La emoción de la jornada inaugural de la cita mundialista se trasladó al Estadio de Guadalajara, escenario que albergó el segundo compromiso oficial del torneo. Las selecciones de Corea del Sur y la República Checa se midieron en un duelo de alta intensidad táctica que terminó ofreciendo la primera gran sorpresa de la competición, demostrando una vez más que en las citas internacionales no existen rivales pequeños y que los noventa minutos deben jugarse con máxima concentración.
Desde el silbatazo inicial, el conjunto de la República Checa hizo valer su favoritismo previo basándose en un juego ordenado y un despliegue físico imponente. Los europeos tomaron las riendas del centro del campo, neutralizando los circuitos de salida de su rival y generando constantes jugadas de peligro por las bandas. Esta clara superioridad en el terreno de juego se vio reflejada rápidamente en el marcador, permitiendo a los checos anotar el primer tanto de la tarde y marcharse al descanso con una cómoda ventaja mínima que parecía encarrilar el encuentro.
No obstante, el paso por los camerinos trajo consigo una transformación radical en el planteamiento de Corea del Sur. El estratega del conjunto asiático realizó modificaciones clave en su dibujo táctico, apostando por transiciones de defensa a ataque sumamente rápidas y explotando la velocidad endiablada de sus extremos. La República Checa se vio sorprendida por este cambio de ritmo y comenzó a ceder espacios en su propia área, perdiendo la solidez defensiva que los había caracterizado durante la primera mitad del cotejo.

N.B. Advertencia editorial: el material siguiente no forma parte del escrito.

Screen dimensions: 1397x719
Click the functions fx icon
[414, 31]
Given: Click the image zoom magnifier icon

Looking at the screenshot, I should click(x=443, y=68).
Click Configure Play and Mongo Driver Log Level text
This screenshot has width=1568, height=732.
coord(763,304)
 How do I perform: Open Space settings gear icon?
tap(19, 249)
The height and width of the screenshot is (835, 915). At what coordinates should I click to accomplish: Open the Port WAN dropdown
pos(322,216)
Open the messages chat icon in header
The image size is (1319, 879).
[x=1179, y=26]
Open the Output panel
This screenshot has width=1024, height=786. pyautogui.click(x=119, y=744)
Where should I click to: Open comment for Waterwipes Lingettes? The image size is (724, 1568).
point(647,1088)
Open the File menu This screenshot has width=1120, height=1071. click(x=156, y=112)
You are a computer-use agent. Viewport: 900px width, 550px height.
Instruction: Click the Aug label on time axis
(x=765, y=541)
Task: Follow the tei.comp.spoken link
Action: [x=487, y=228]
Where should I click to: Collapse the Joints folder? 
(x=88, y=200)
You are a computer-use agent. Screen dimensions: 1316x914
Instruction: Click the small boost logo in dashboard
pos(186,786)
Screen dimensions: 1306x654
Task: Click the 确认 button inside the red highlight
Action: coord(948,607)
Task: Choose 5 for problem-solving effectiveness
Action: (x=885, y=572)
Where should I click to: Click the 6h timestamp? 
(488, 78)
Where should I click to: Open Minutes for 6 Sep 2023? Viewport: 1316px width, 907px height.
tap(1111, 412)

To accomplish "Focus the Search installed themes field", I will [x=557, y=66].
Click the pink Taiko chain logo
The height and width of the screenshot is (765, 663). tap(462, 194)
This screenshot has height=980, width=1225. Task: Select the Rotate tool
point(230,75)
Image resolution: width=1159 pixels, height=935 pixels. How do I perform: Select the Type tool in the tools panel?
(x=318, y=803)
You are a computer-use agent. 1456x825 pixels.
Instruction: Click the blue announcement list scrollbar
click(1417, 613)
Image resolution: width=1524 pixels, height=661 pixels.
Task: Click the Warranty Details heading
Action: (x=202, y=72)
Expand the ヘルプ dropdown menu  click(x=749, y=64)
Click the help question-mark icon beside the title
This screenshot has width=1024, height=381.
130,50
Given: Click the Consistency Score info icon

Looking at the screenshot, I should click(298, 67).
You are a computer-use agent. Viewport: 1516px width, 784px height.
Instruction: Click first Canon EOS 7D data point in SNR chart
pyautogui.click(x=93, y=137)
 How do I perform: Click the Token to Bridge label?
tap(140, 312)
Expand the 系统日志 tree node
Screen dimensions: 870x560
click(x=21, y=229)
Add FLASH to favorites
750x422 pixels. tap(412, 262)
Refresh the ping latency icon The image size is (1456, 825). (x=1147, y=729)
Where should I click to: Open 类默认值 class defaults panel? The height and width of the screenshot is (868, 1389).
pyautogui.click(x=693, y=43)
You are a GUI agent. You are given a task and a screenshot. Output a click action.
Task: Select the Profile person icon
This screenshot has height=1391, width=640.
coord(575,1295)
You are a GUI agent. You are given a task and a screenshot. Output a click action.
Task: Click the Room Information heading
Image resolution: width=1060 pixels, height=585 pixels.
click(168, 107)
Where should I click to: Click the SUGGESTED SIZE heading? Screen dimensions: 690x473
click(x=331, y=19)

El desenlace del partido estuvo lleno de emoción para los aficionados neutrales y de angustia para el banquillo europeo. En una ráfaga de buen fútbol y contundencia, el seleccionado surcoreano logró empatar las acciones y, a solo minutos del pitazo final, selló una impresionante remontada para colocar el 2-1 definitivo. Este histórico triunfo no solo altera las proyecciones lógicas del grupo, sino que inyecta una enorme dosis de confianza al equipo asiático en sus aspiraciones de clasificar a los octavos de final, dejando a Chequia sin margen de error para sus próximos compromisos.